Creole cooking is the result of a fusion of influences: African, European, Indian, and Caribbean. It's colorful, spicy, and made up primarily of local seafood and vegetables (including squashlike christophenes), root vegetables, and plantains, always with a healthy dose of pepper sauce. Favorite appetizers include accras (salted codfish fritters), boudin (highly seasoned blood sausage),
and crabes farcis (stuffed land crabs). Langouste (lobster), lambi (conch), chatrou (octopus), and ouassous (crayfish) are considered delicacies. Souchy (Tahitian-style ceviche), raw fish that is "cooked" when marinated in lime juice or similar marinades, is best at seafront restaurants. Moules et frites (mussels in broth served with fries) can be found at cafés, both in the Marina in St-François and Bas du Fort Marina. Many of the best restaurants are in Jarry, a commercial area near Pointe-à-Pitre. All restaurants and bars are smoke-free, as decreed by French law.

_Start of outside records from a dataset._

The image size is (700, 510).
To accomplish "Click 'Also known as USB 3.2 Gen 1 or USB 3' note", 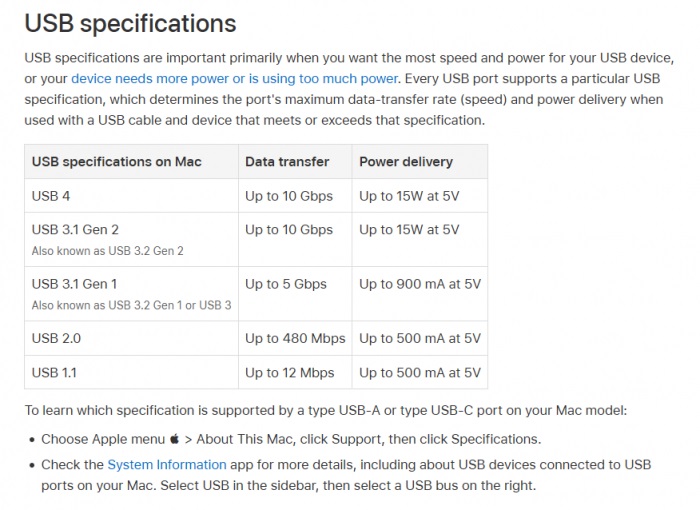I will (x=131, y=305).
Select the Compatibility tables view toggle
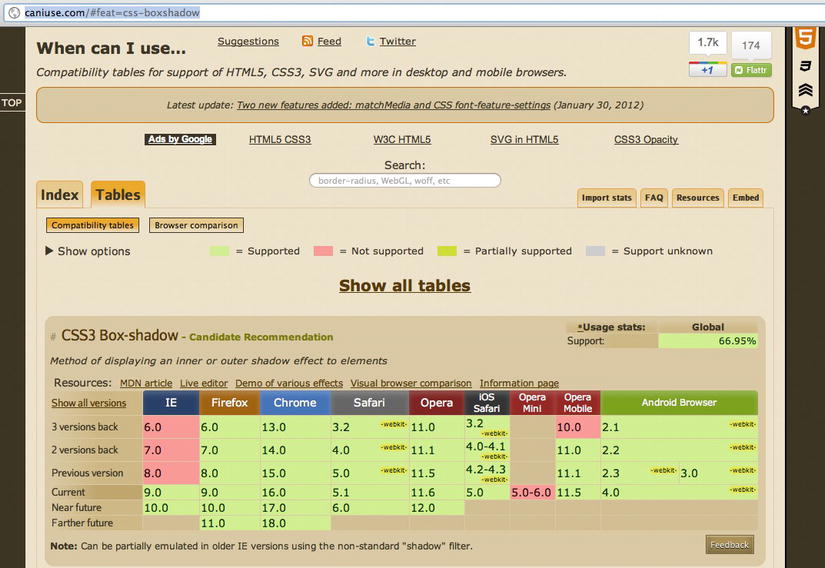Image resolution: width=825 pixels, height=568 pixels. (x=92, y=225)
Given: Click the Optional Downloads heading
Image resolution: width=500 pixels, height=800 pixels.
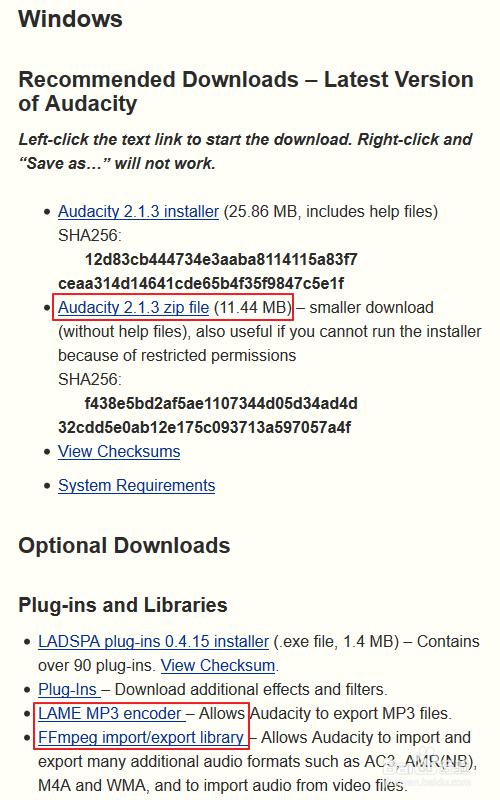Looking at the screenshot, I should point(124,545).
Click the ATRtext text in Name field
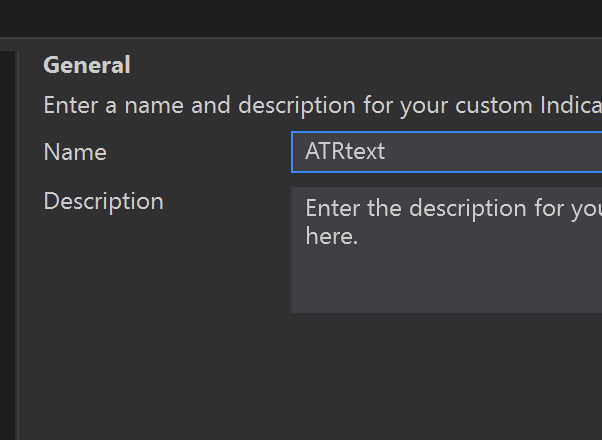Image resolution: width=602 pixels, height=440 pixels. click(344, 152)
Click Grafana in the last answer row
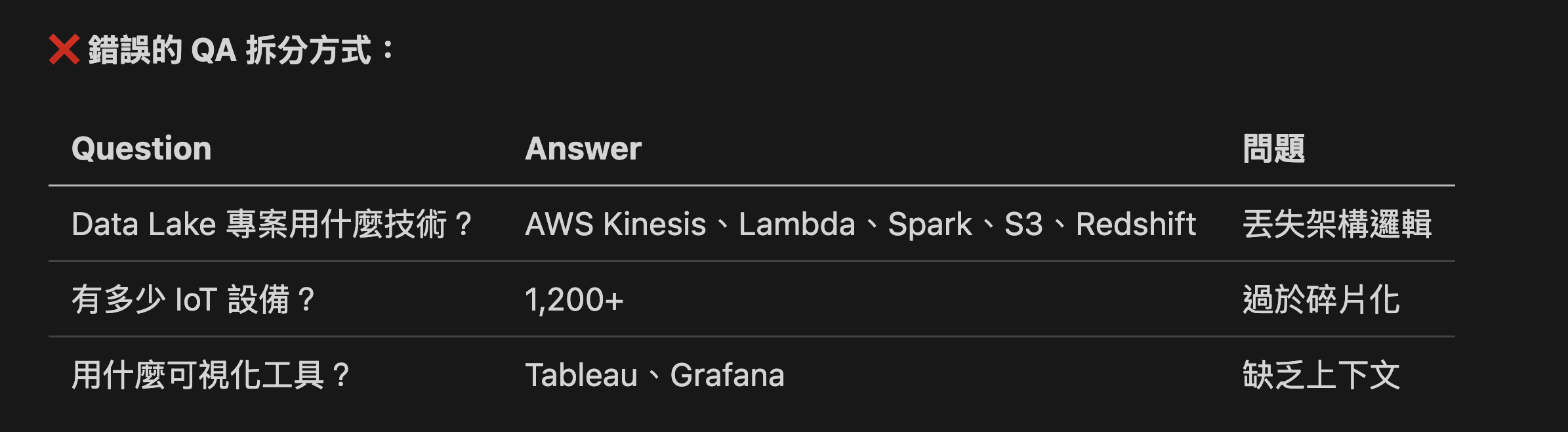This screenshot has height=432, width=1568. (x=727, y=375)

Diverse culinary options range from pizza and crepes to Indian cuisine. For a quick and inexpensive meal, visit a boulangerie, where you can buy luscious French pastries and simple baguette sandwiches. Look for the recommendable chain Baguet. Good news: while menu prices may seem high, prices include tax and service, but a small extra tip in cash is expected, just as in France. In most restaurants in Guadeloupe (as throughout the Caribbean), lobster is the most expensive item on the menu.
What to Wear: Dining is casual at lunch, but beach attire is not appropriate except at the most laid-back beachside eateries. Dinner is slightly more formal. Long pants, collared shirts, and skirts or dresses are appreciated, although not required. Guadeloupean ladies like to "dress," particularly on weekends, so don't arrive in flip-flops—they'll be in heels.